Monday, 27 August 2007

Seven Seas?

Avast thar, matey, as we raise the anchor and set sail for the seven seas!
"What seas be these," ye land-lubbers say?
Well, honestly, any seas, just as long as there's a lot of 'em.

While pirates and ancient mariners may have bragged about sailing the seven seas, the phrase is merely figurative. The dictionary explains it as meaning "all the oceans of the world."

In ancient and medieval Europe and Arabia, the seven seas were some combination of these nine bodies of water: the Adriatic Sea, Aegean Sea, Arabian Sea, Black Sea, Caspian Sea, Indian Ocean, Mediterranean Sea, Persian Gulf, and Red Sea.

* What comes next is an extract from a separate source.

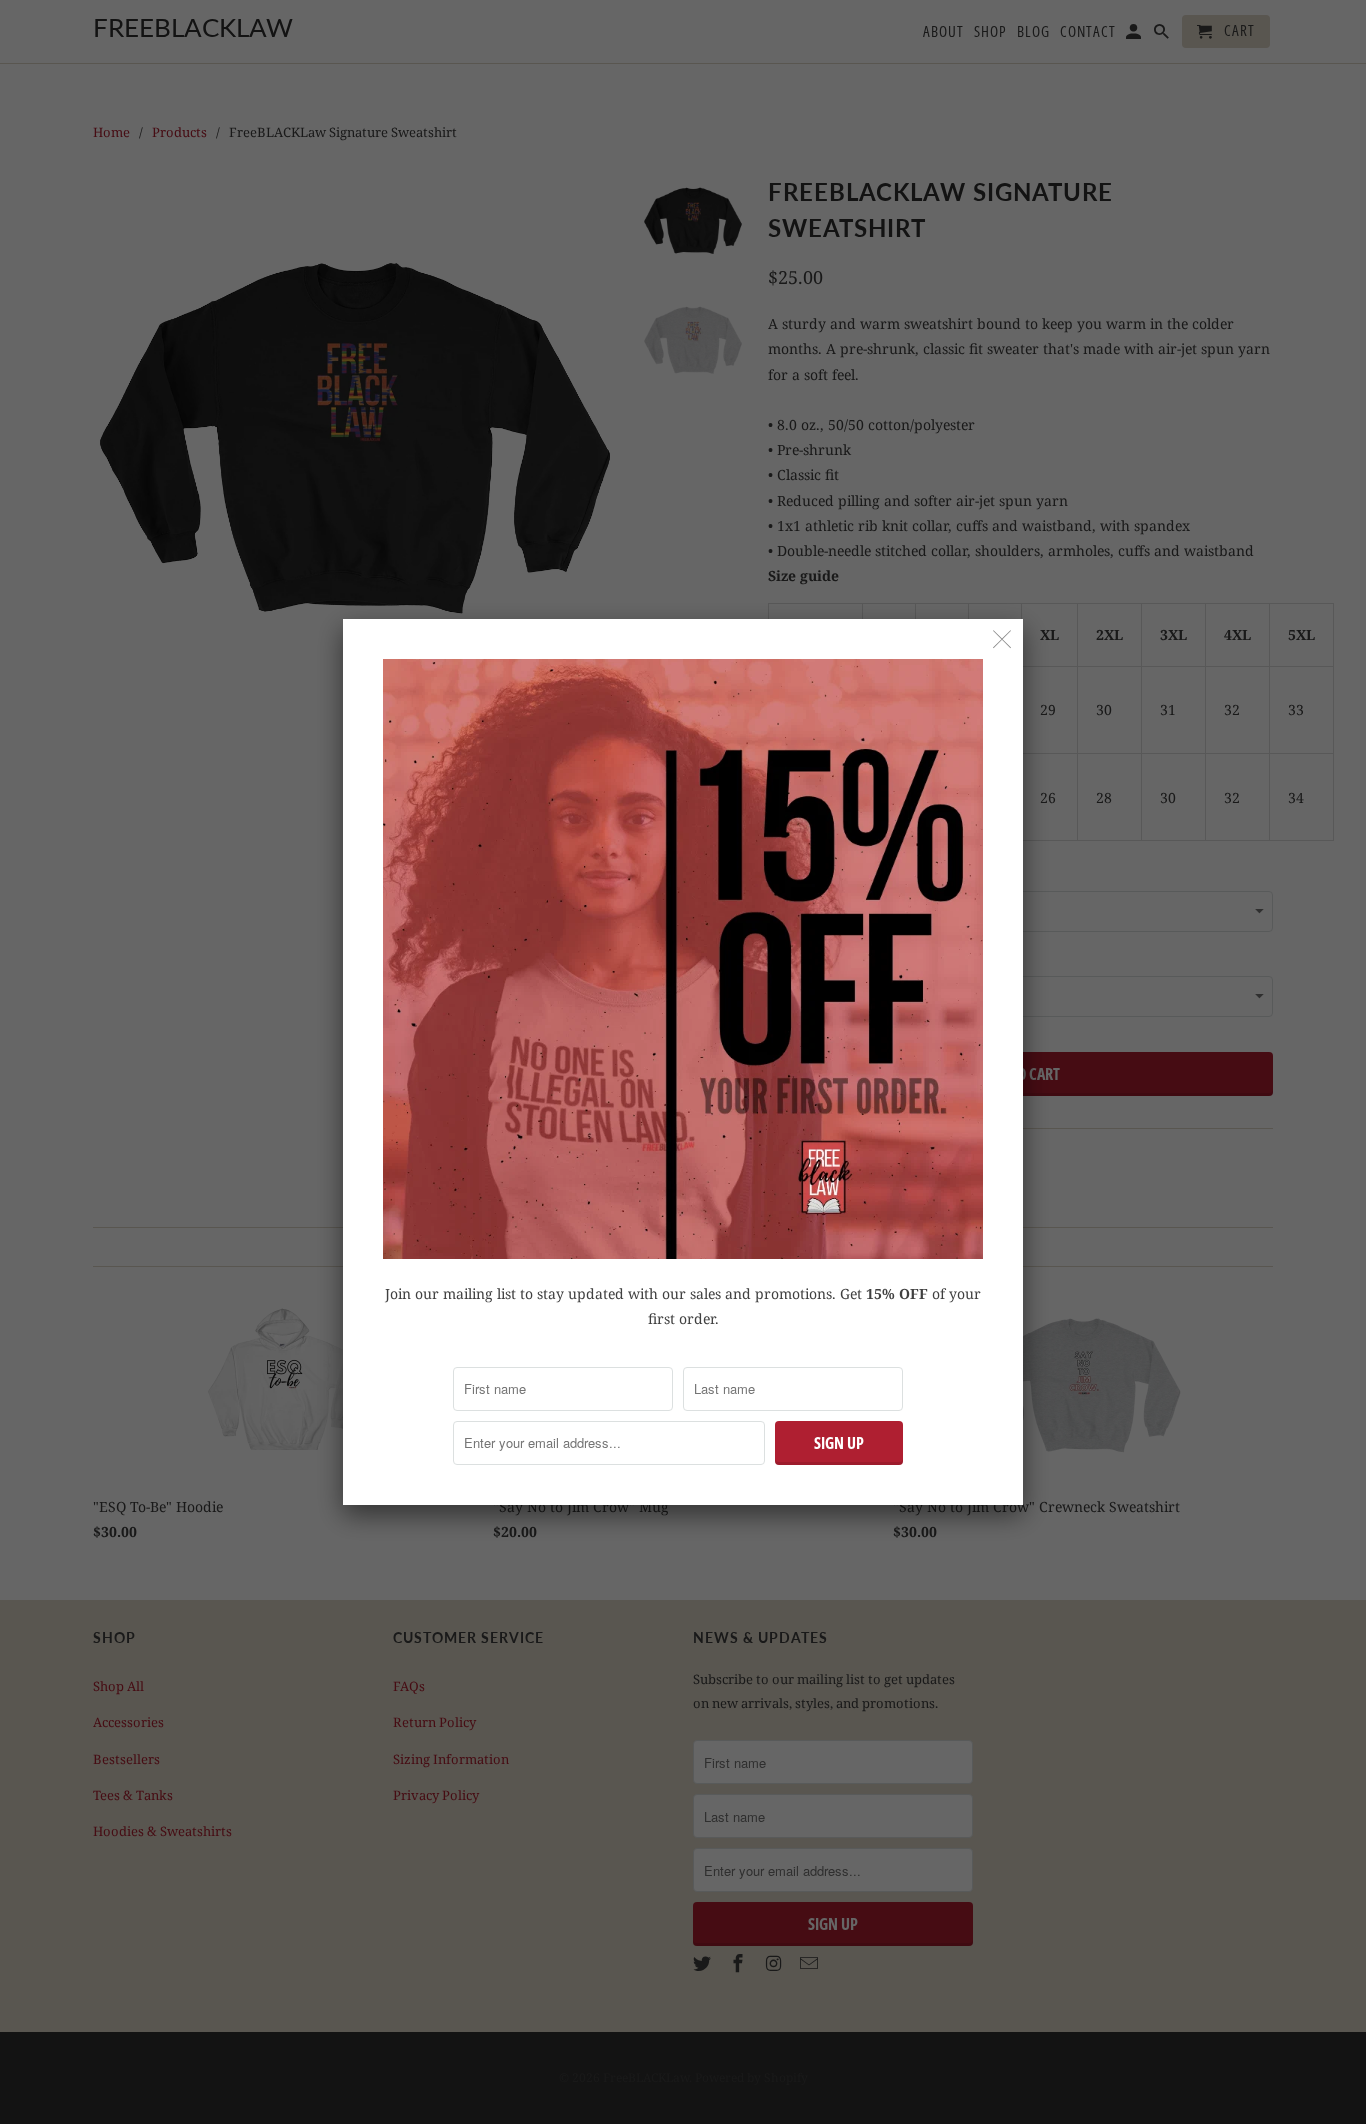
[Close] (1002, 639)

Notice how they're all clustered around the Mediterranean -- these so-called sailors had yet to venture out of their backyards.

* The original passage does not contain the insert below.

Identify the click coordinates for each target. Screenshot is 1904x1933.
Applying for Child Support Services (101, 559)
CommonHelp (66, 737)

During the Age of Discovery, from 1450 to 1650, this informal list was sometimes rearranged to be these seven navigable seas: the Arctic Ocean, Atlantic Ocean, Caribbean Sea, Gulf of Mexico, Indian Ocean, Mediterranean Sea, and Pacific Ocean. Bigger, but still not all-encompassing.

Only in more recent times did the list go worldwide as the Arctic Ocean, Antarctic (or Southern) Ocean, Indian Ocean, North Atlantic Ocean, South Atlantic Ocean, North Pacific Ocean, and South Pacific Ocean. Of course, that's something of a stretch, because it cuts two oceans in half. And the world's oceans are actually connected, so they're all one, great, big sea.